Trump Declares Iran Deal "Largely Negotiated" As 60-Day Ceasefire Framework Lands
The biggest geopolitical print of the quarter arrived over the long US weekend. President Trump told Truth Social on Sunday May 24 that a peace agreement with Iran is "largely negotiated" and will be announced "soon", and Axios reported the proposed framework in detail: a 60-day ceasefire during which the Strait of Hormuz reopens, Iran is permitted to freely sell oil, the US releases tranches of frozen Iranian assets only after Hormuz traffic resumes, and Iran agrees in principle to dispose of its enriched uranium stockpile. Per Axios's exclusive readout, the deal stops short of a final nuclear settlement and instead establishes a 60-day window to negotiate the harder questions on enrichment limits and IAEA verification. The White House cautioned that the final text could still take "several days" to land per a separate Axios brief, and Iran's Fars news agency pushed back overnight asserting that Hormuz "remains under Iran's management" and calling Trump's announcement "incomplete and inconsistent with reality." Markets read the noise as headline risk on top of a directional shift and bought aggressively into the Asia open.
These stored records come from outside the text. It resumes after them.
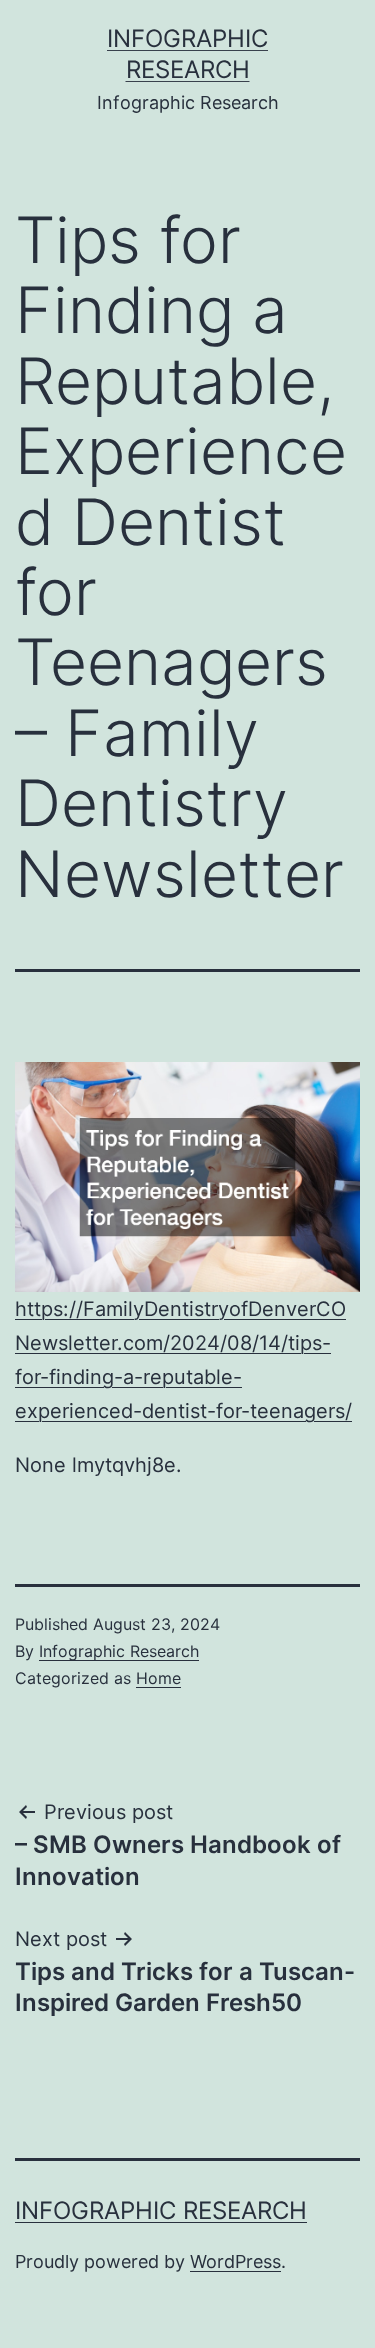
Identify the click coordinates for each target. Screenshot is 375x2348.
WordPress (235, 2261)
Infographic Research (119, 1651)
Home (158, 1678)
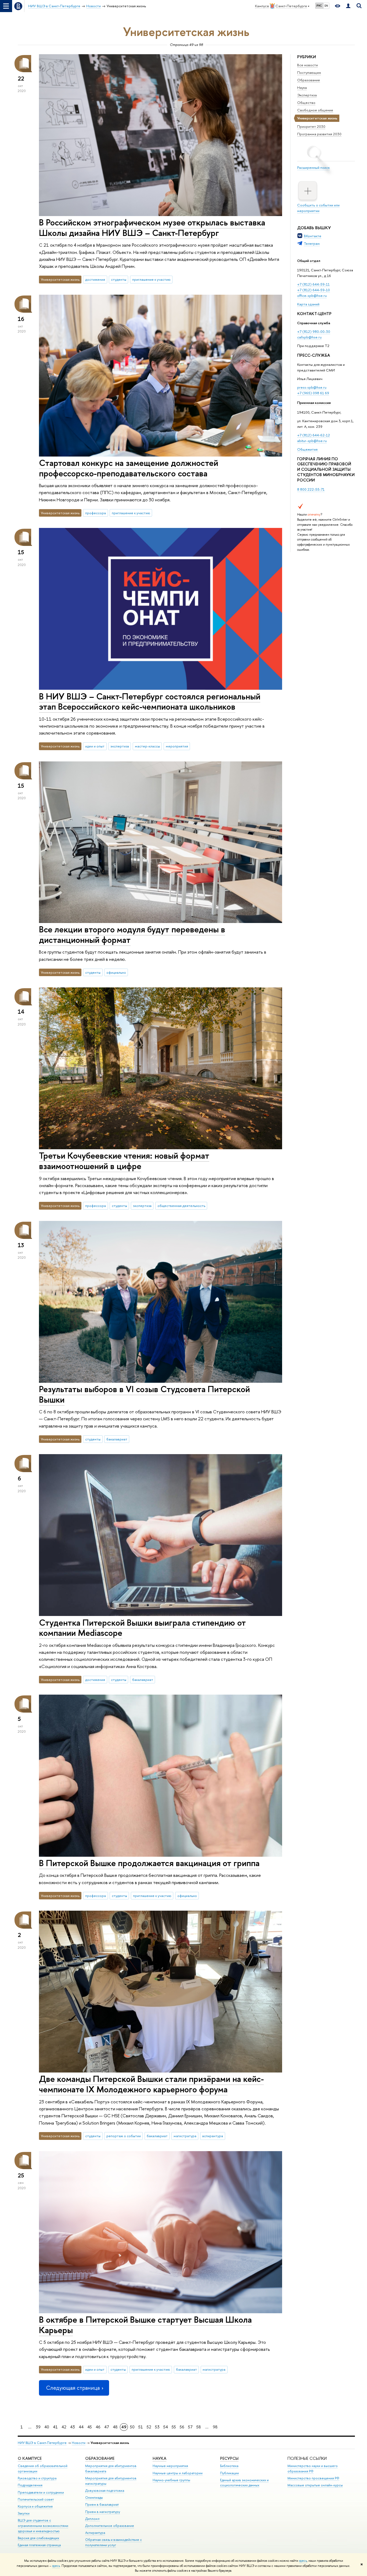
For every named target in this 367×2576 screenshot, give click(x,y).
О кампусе (30, 2458)
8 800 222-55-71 (311, 489)
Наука (302, 87)
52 (149, 2427)
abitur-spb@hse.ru (312, 440)
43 (72, 2427)
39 (38, 2427)
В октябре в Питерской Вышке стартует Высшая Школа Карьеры (145, 2325)
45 (89, 2427)
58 (198, 2427)
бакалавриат (116, 1439)
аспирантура (212, 2135)
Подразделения (30, 2485)
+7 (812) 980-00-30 (313, 331)
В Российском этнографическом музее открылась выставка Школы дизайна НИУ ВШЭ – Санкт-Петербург (152, 227)
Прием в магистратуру (102, 2511)
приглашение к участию (151, 279)
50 (132, 2427)
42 (64, 2427)
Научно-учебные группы (171, 2480)
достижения (95, 279)
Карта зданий (308, 304)
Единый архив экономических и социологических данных (244, 2483)
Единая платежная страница (39, 2545)
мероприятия (177, 746)
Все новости (307, 65)
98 (215, 2427)
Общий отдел (308, 260)
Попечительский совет (36, 2499)
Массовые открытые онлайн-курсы (315, 2485)
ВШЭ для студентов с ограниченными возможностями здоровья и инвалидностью (43, 2525)
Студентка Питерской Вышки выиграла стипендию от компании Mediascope (142, 1628)
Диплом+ (92, 2518)
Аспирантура (95, 2532)
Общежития (307, 449)
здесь (303, 2561)
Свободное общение (315, 110)
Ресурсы (229, 2458)
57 (190, 2427)
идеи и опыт (95, 746)
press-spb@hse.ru (311, 387)
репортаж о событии (123, 2135)
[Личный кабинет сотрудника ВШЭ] (348, 6)
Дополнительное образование (109, 2525)
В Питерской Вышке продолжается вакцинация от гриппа (149, 1863)
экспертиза (119, 746)
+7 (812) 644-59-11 (313, 284)
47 (106, 2427)
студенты (118, 279)
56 (182, 2427)
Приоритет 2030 (311, 126)
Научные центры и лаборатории (178, 2473)
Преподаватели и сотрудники (41, 2492)
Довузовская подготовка (104, 2490)
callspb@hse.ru (309, 337)
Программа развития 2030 (319, 134)
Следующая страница (73, 2387)
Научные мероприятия (170, 2466)
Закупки (24, 2513)
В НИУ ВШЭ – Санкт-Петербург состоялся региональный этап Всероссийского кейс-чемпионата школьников (149, 701)
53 (157, 2427)
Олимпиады (94, 2497)
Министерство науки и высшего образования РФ (312, 2468)
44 (81, 2427)
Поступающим (309, 72)
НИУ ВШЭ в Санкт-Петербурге (42, 2442)
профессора (95, 512)
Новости (78, 2442)
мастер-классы (147, 746)
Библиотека (229, 2466)
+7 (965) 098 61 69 (313, 393)
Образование (308, 80)
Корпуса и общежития (35, 2506)
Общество (306, 102)
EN (326, 6)
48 (115, 2427)
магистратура (185, 2135)
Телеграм (312, 243)
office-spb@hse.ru (312, 295)
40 (46, 2427)
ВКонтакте (312, 235)
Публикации (229, 2473)
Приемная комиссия (314, 402)
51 (140, 2427)
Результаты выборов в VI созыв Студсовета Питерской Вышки (144, 1394)
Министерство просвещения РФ (313, 2478)
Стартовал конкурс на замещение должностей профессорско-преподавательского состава (128, 468)
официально (116, 972)
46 (98, 2427)
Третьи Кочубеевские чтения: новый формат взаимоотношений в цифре (124, 1161)
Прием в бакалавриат (102, 2504)
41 (55, 2427)
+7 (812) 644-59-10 (313, 289)
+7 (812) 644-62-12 (313, 435)
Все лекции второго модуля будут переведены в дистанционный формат (132, 934)
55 (174, 2427)
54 (165, 2427)
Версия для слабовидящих (38, 2538)
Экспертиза (307, 95)
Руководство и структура (37, 2478)
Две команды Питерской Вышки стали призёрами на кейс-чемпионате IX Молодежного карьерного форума (151, 2084)
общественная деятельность (181, 1205)
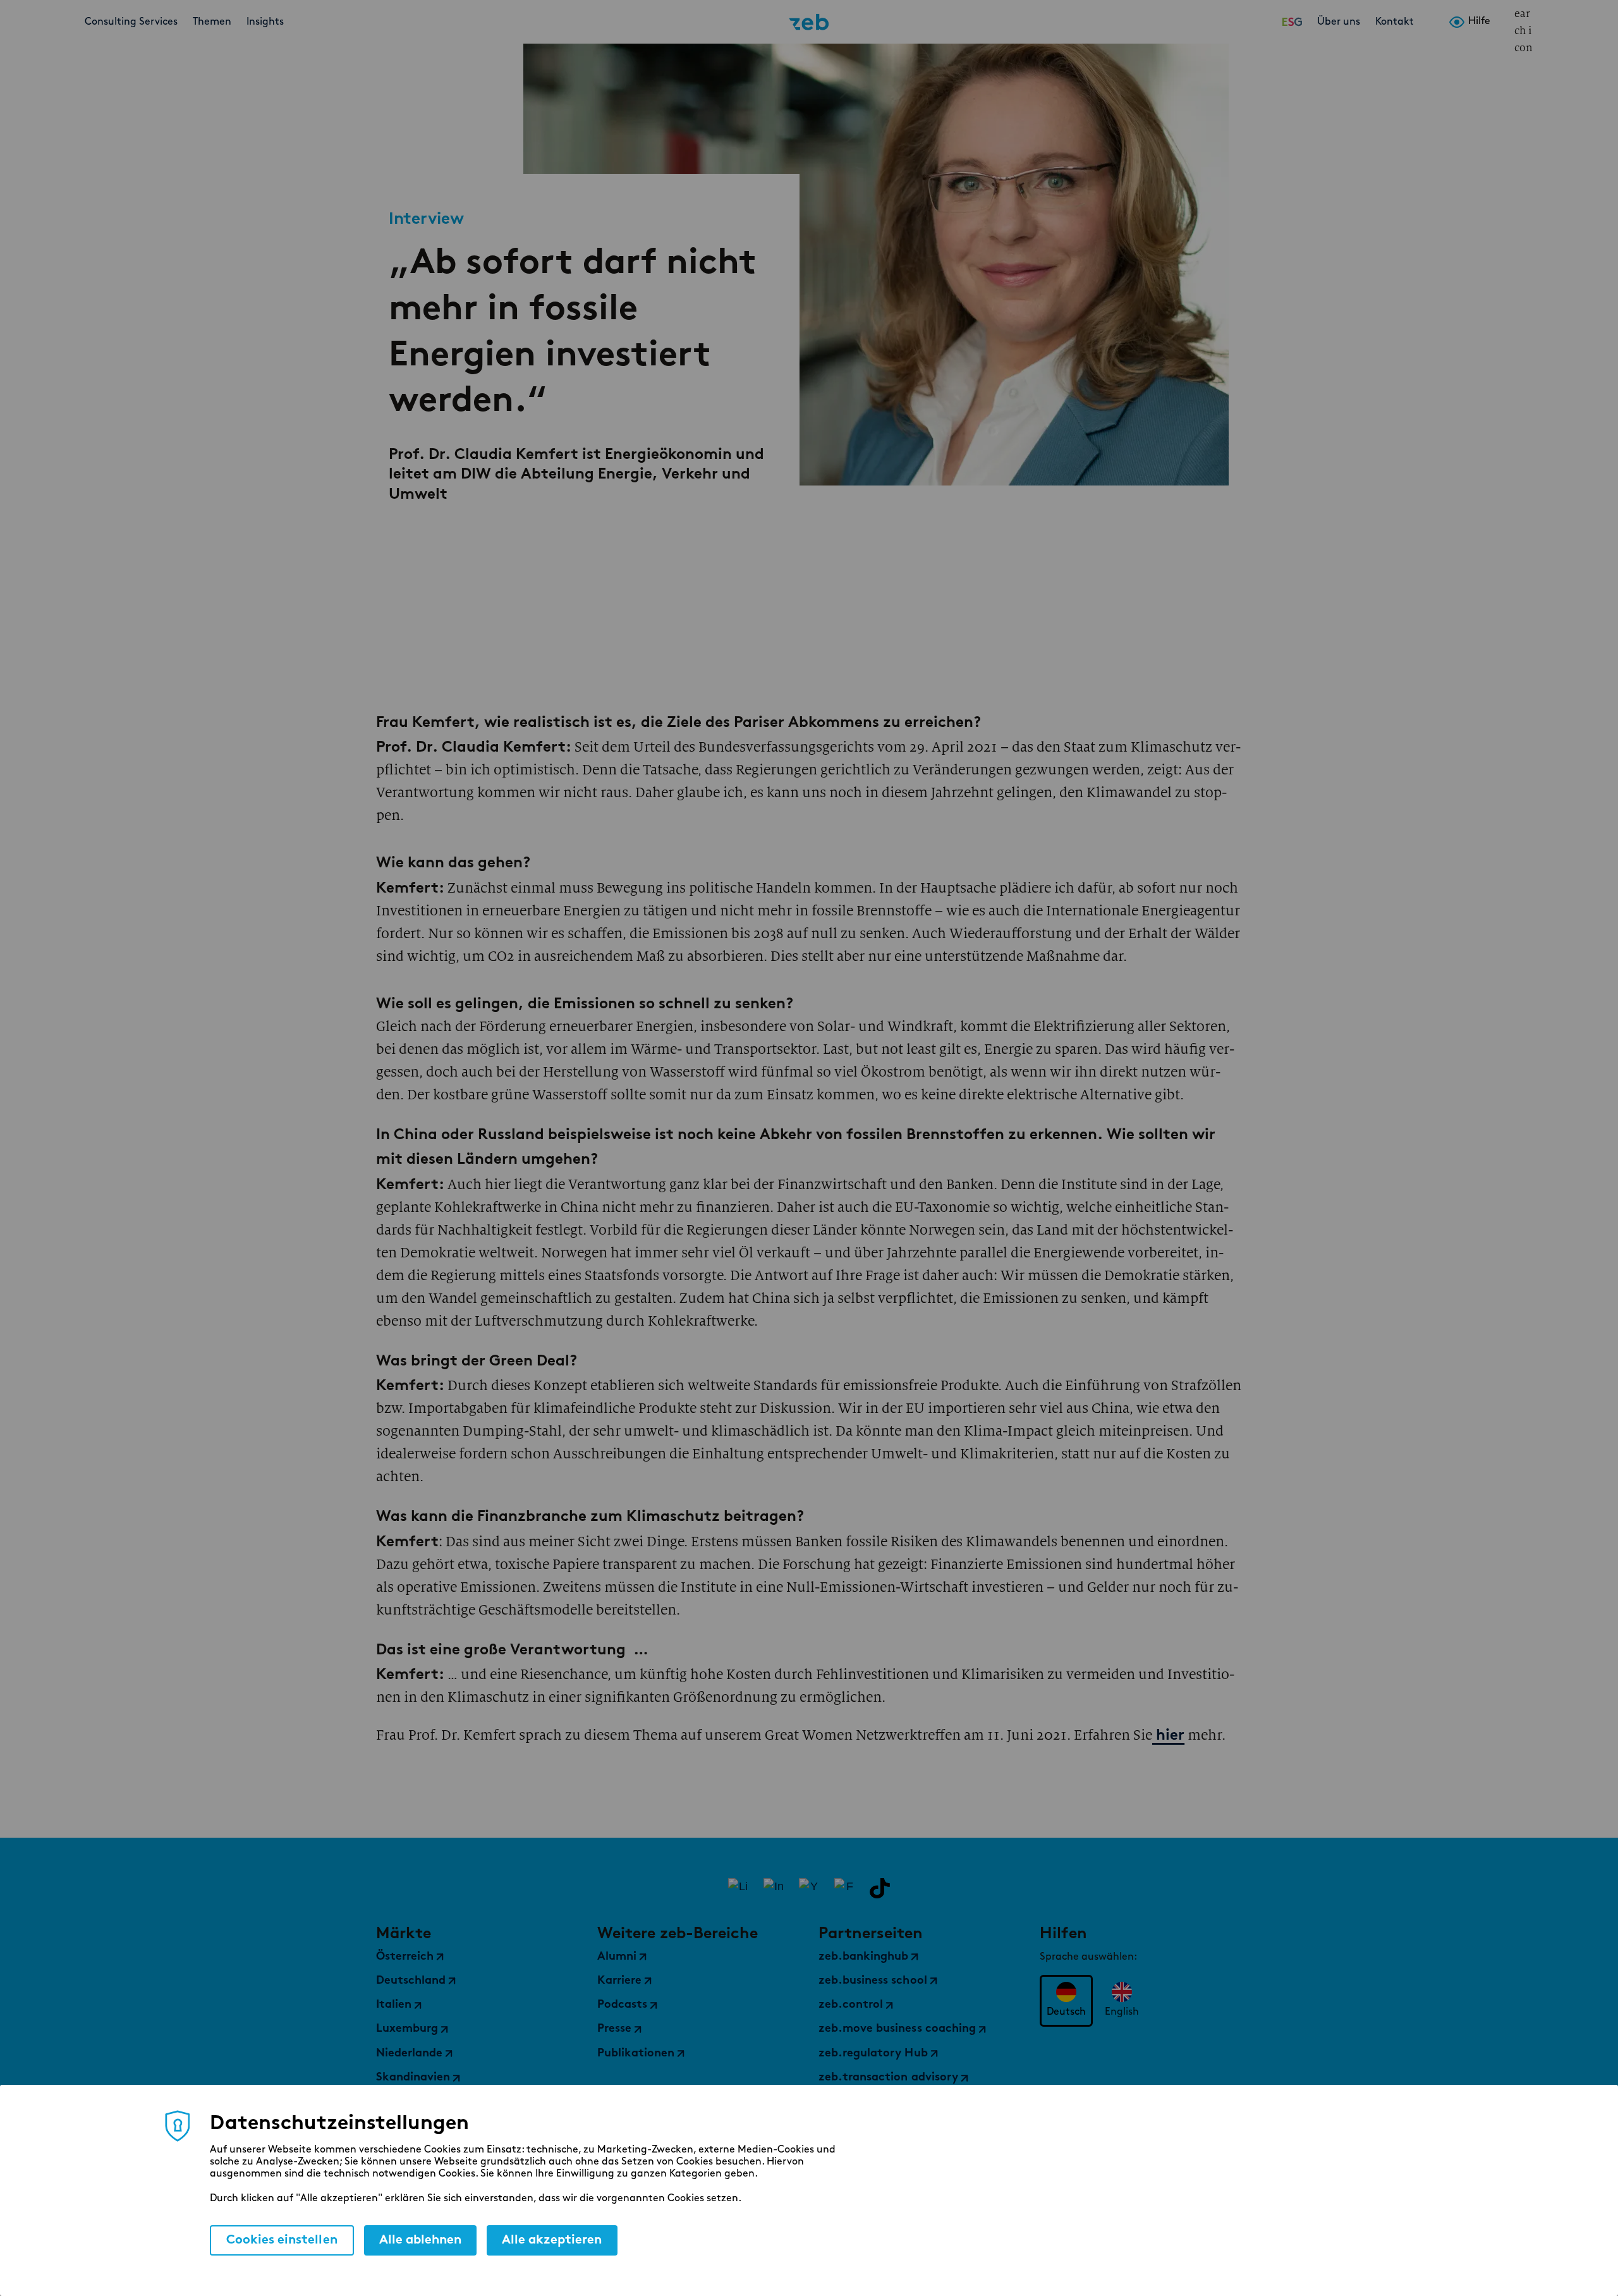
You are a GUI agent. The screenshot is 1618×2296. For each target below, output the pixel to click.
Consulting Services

This is the most significant unwind catalyst for the post-February 28 war premium that has dominated commodity and rates structure since the Strait of Hormuz was effectively closed in early March.
- Trump Sunday Truth Social: deal "largely negotiated," announcement "soon"
- 60-day ceasefire + Hormuz reopens + Iran sells oil freely + frozen assets released in tranches
- Iran agrees in principle to dispose of enriched uranium; final nuclear deal pushed to the 60-day window
- White House: text could take "several days" for Iranian leadership approval
- Iran's Fars news pushes back: Hormuz "stays under Iranian management"
WTI -5.87% To $90.93, Brent -5.58% To $97.76 As Hormuz Risk Premium Unwinds
Oil printed its single largest two-day repricing since the war began. Per CNBC's Asia markets desk, WTI July futures traded 5.87 percent lower at $90.93 per barrel in early Asia hours, and Brent July fell 5.58 percent to $97.76, the first sub-$100 print for the global benchmark in two weeks. The move follows a $96.60 Friday WTI settlement that had already been pressured by the Iran-talks tape into the long weekend close. The structural read for energy is that the war risk premium embedded in front-month crude has now collapsed by roughly $17 per barrel from the May 17 high near $108, a 16 percent unwind in eight trading sessions. The reference zone shifts meaningfully: prior structure had the $95 to $100 band as the post-Hormuz baseline; today's print pulls the entire curve below that floor and the $85 to $90 zone becomes the next visible reference if the Hormuz reopening lands inside the 60-day window. The bullish trigger for an oil bounce remains $95; a sustained break of $88 would mark a full unwind of the war premium and a return to the pre-February geopolitical base.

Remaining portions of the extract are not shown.